The Northport-East Northport Union Free School District has revealed the findings from preliminary soil testing done at its middle school after parents and students complained about an odor in the building.
The school district says an outside environmental firm detected elevated levels of mercury in the leaching pool, or cesspool, outside the building.
Mercury is a heavy metal, and health impacts could include damage to the thyroid and the kidney. It could also cause learning disorders, neurological disorders, tremors, memory loss and headaches.
The testing was preliminary, but as a precaution the school is relocating three classrooms for now.
Environmentalists are also doing mercury vapor air tests inside the classrooms, but those results are expected sometime this week.
As News 12 has reported, some teachers and students at Northport Middle School say something in the building has been making them sick for years. Parents even organized protests and a 'sick out' calling for action and even wanted the school to be closed.

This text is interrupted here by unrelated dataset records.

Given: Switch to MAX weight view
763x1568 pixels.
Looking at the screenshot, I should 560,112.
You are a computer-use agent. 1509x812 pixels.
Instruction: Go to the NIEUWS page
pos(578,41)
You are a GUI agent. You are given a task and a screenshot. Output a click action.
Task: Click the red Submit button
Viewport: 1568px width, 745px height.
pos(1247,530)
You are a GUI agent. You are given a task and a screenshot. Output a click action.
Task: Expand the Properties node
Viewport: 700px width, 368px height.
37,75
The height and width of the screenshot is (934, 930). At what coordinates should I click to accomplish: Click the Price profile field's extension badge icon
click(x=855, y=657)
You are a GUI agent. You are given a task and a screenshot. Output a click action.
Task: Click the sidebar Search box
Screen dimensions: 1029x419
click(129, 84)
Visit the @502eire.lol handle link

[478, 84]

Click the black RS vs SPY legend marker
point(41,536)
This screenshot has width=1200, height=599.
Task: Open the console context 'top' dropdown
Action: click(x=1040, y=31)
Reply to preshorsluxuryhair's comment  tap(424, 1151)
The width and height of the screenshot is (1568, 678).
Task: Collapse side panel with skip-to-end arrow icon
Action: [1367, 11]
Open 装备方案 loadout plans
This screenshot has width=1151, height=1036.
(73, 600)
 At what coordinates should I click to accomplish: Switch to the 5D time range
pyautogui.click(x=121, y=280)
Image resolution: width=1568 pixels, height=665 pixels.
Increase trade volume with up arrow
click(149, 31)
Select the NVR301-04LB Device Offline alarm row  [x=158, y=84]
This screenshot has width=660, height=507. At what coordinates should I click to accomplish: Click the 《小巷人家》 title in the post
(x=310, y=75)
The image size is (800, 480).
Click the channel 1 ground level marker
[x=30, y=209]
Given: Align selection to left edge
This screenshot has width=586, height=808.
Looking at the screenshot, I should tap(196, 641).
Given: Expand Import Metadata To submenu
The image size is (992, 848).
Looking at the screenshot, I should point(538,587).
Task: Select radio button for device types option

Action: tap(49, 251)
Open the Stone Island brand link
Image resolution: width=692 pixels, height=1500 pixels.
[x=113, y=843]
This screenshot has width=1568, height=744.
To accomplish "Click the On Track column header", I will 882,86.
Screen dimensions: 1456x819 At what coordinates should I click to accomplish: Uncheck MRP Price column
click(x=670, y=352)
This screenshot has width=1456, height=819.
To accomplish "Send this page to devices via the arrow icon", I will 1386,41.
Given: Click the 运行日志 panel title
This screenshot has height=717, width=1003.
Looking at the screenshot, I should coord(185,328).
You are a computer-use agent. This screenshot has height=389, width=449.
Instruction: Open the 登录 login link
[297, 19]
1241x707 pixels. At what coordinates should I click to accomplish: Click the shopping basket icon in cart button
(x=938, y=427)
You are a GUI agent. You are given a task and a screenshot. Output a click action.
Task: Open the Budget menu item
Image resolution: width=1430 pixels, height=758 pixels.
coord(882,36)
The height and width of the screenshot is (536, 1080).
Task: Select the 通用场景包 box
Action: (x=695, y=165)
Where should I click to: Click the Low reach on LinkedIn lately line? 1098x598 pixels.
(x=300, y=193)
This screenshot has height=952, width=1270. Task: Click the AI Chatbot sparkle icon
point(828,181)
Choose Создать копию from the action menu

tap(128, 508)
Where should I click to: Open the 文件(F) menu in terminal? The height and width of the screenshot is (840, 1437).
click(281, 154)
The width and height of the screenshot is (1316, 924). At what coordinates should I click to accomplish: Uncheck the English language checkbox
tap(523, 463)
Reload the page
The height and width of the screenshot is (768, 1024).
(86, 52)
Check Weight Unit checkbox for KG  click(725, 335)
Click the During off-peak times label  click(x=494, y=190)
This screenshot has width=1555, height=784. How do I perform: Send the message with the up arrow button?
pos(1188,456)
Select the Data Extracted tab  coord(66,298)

Recently, the school board voted to have environmentalists get to the bottom of the issue.
In response to the findings, the district says it is also relocating buses away from the middle school, and that the school will not be used as a fueling station for the district vehicles or buses.
District officials are also telling parents that if their child does have issues, bring them to a pediatrician and inform the school nurse and building principal.
The district has not announced plans to remove the mercury from the middle school site and will only say testing is ongoing.
A full report from the environmental testing firm is expected by this March or April.